• **AIM OF THE TASK**: From the blog post below, write out word for word the passage that opens with the words containing "Today I woke" and closes with "expensive, precious item..".

And this is a little backdated but CNBlue has a great single "I'm A Loner". It gives a new dimension to Kpop. Trust me, nice cool song.
You see.. Without me realising, I've typed so much about Kpop.. Kpop is my life!

Okay, feel better. ;) Time to say "Bye!"

Saturday, October 31, 2009

I've become Welfare for 2x in a week now. From zero experience to being a "pro".. ahem.. hehe.. I have to say I enjoy being Welfare coz I'm delighted to see food;)

Just had a Malaysian Gathering with the theme WARM - We ARe Malaysians. It's a combined event between MSA and AMCISA.
I thought Welfare was quite slack. Ahem, no it isn't. But coz I enjoy doing it, I don't feel it. The event went well I guess.
I played in one of the three games. Crazy running game til I collided with another person at full speed. I don't even know who was that, all I know is my head hurts and my leg as well.
Today I woke up to find my ankle really pain. Lebam-ing I think.

For me, there wasn't much integration and it was so unfortunate that someone lost his laptop in the event. Hope he can find it back as it really hurts to lose such an expensive, precious item..
Anyway ya, Friday night I didn't join the study group, too tired, so ya, didn't study. But it's ok, I need a little break. Saturday (today), I studied but wasn't as well as I hoped.
Nevertheless, I wish to pat myself on the back and say "Good effort!". Lol. I don't know what's up with me. But I don't want myself to get all stressed up and I want to LOVE myself more! ;)
Even bejeweled this morning. Lol.. Sometimes, we have to pamper ourselves. I guess it's not to late to realise this. Hehe..

But I think something actually accounted for my good mood. My Calculus Midterm results were released on Thurs. I got 85. ;) Wasn't entirely satisfied coz when I did the paper, I could do all the questions, so I did wonder where my 15 marks went but of course I didn't expect 100!
But I'm happy coz I expected 80 and above and it is. So, ya, should be contented. For NOW only.
Do you know that over 70 ppl got 90 and above? And the average marks is 71. And the total number of people taking Calculus easily exceeds 300 souls.. Zzzz....
I know I have to work very very hard. And I will. Hopefully, the study mood stays with me for one more month. Just one more month, pls..

I also got to know my Programming results. Expected less than 25% coz I really SUCK at it! I got 8/20, so yeah! Can rejoice! Lol.. Ya, I know it's not even half but what to do, I'm contented coz I really really suck at it.
I'm S/U-ing it, no let me rephrase, I already did! Lol, so less to worry. But of course that doesn't mean I can throw it all behind me. Still have to study..
But I dread studying Programming coz to me, it's a waste of time. I feel that I could utilise the time for my other subjects coz what I gain from revising it is really negligible.. Hais..

• **PROVIDED MATERIAL**:
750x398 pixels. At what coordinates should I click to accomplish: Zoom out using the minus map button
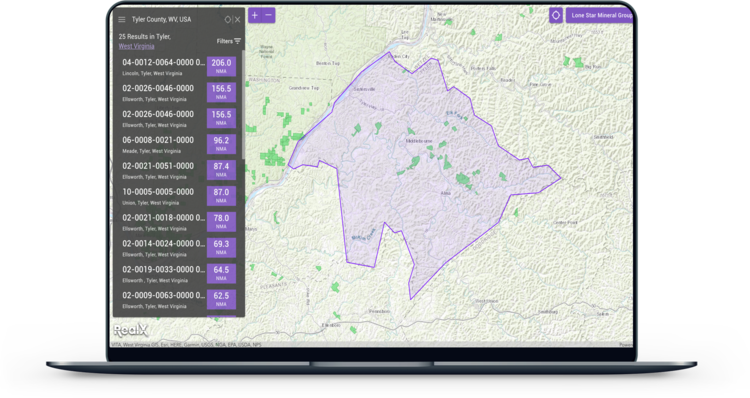(268, 15)
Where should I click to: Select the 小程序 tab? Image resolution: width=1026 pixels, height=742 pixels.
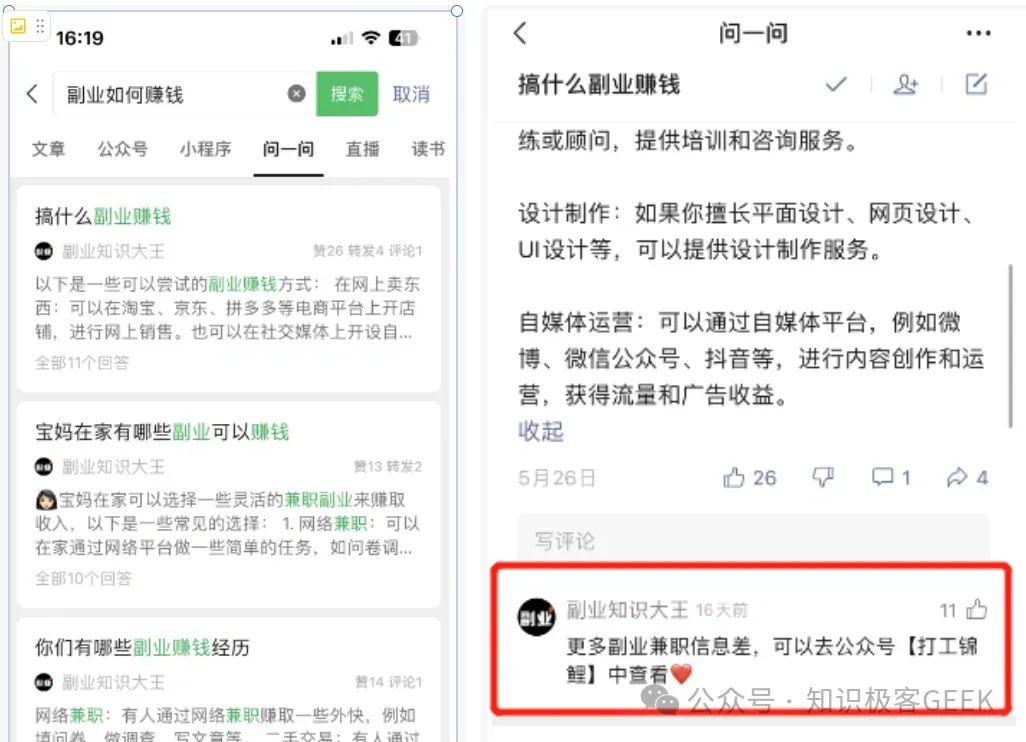(x=205, y=149)
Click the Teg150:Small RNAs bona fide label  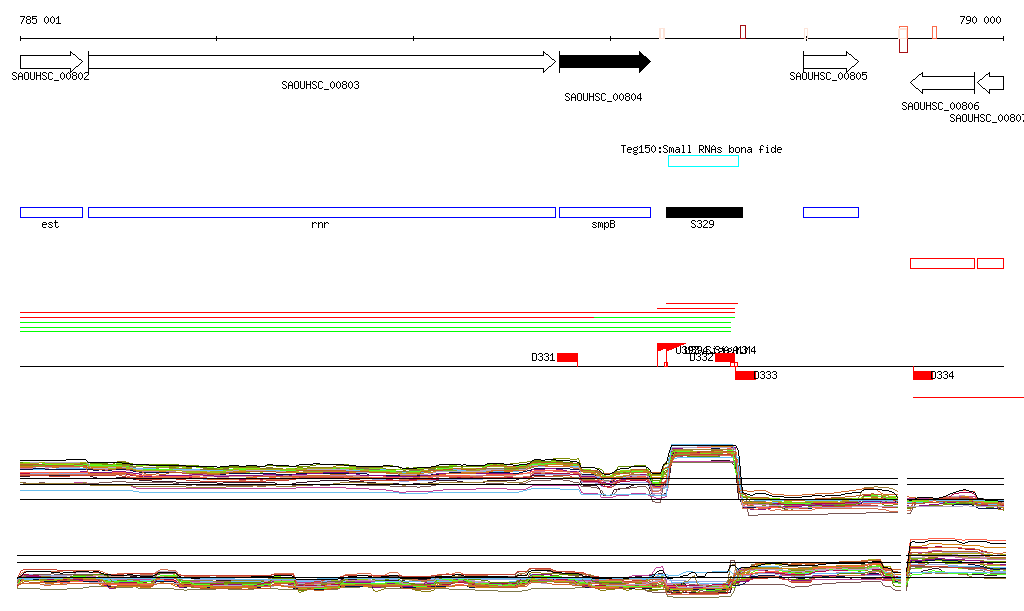coord(701,149)
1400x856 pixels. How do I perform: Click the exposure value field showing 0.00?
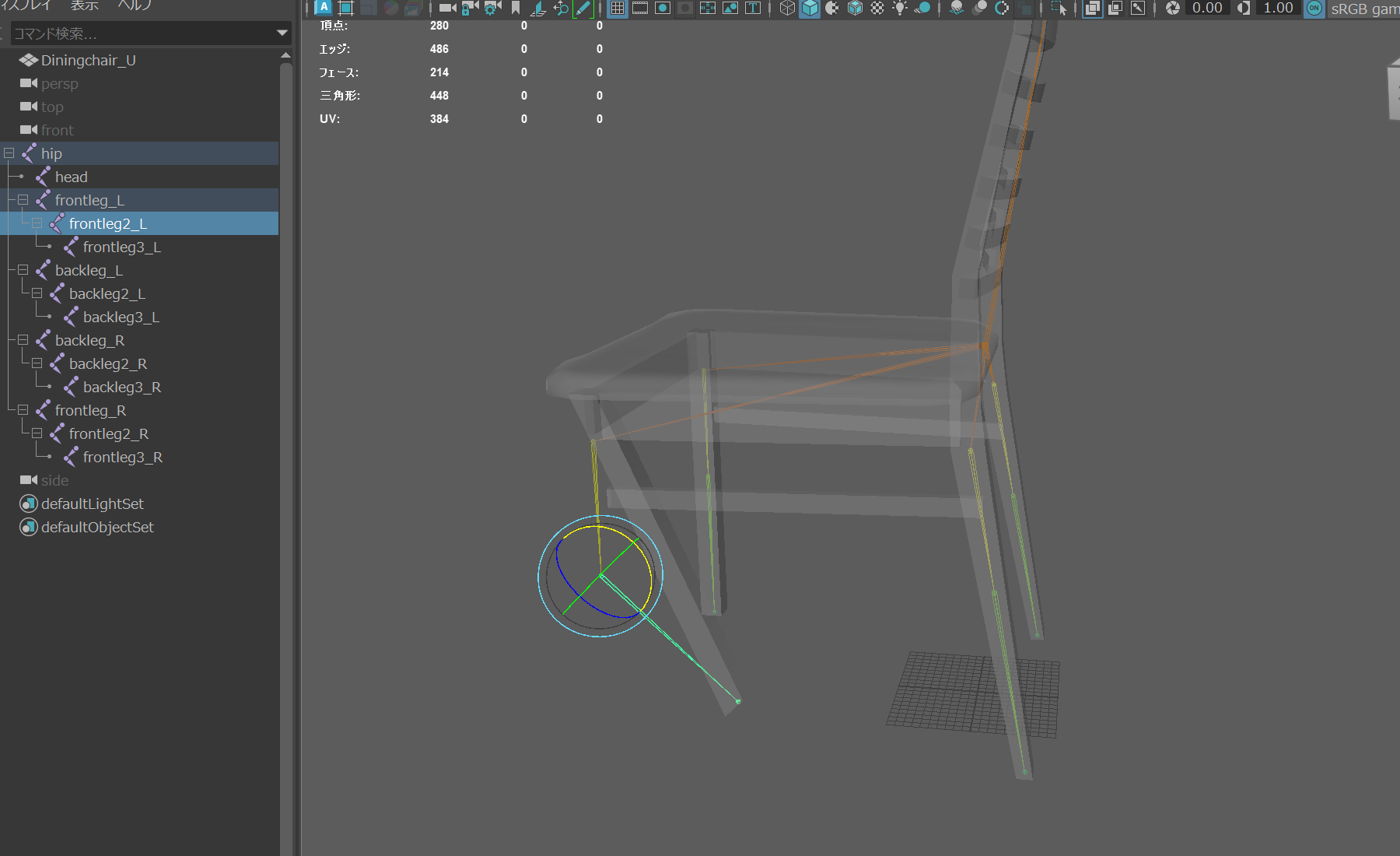click(1207, 8)
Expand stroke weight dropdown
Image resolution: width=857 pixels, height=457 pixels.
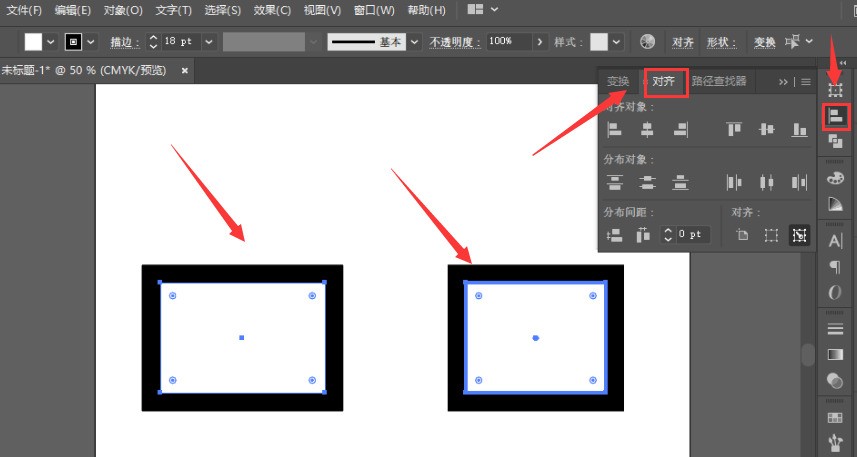tap(208, 42)
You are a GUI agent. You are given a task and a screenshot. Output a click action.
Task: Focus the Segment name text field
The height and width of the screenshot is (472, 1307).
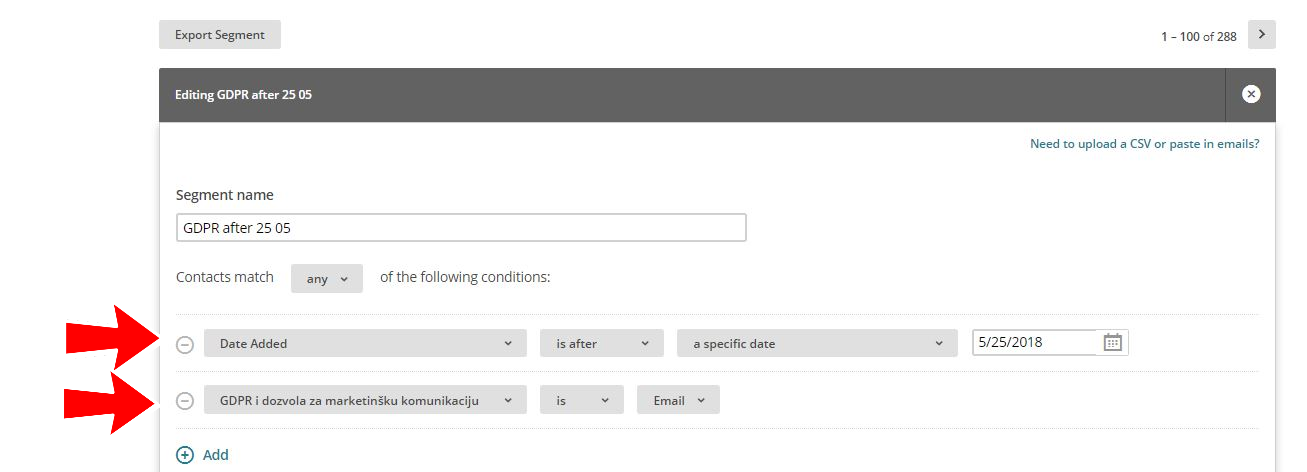point(461,228)
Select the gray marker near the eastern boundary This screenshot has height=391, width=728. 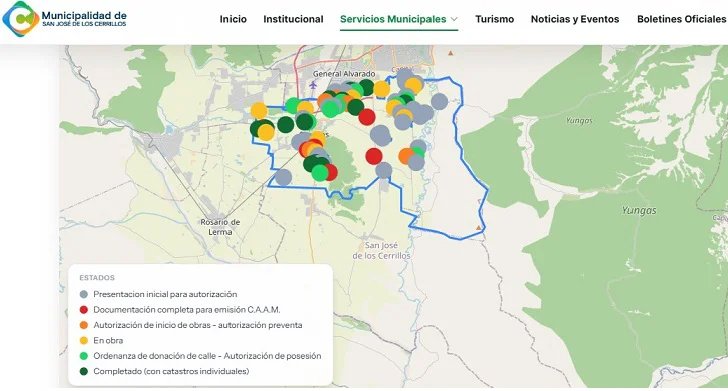click(439, 101)
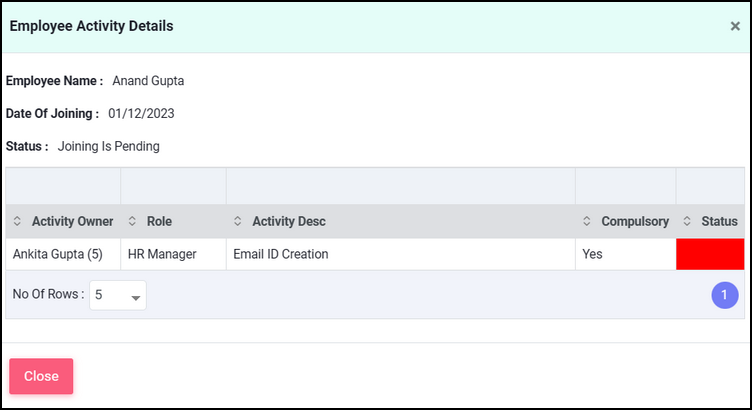752x410 pixels.
Task: Click the employee name Anand Gupta
Action: pos(148,81)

• **SOLUTION TO THIS EXERCISE**:
Today I woke up to find my ankle really pain. Lebam-ing I think.

For me, there wasn't much integration and it was so unfortunate that someone lost his laptop in the event. Hope he can find it back as it really hurts to lose such an expensive, precious item..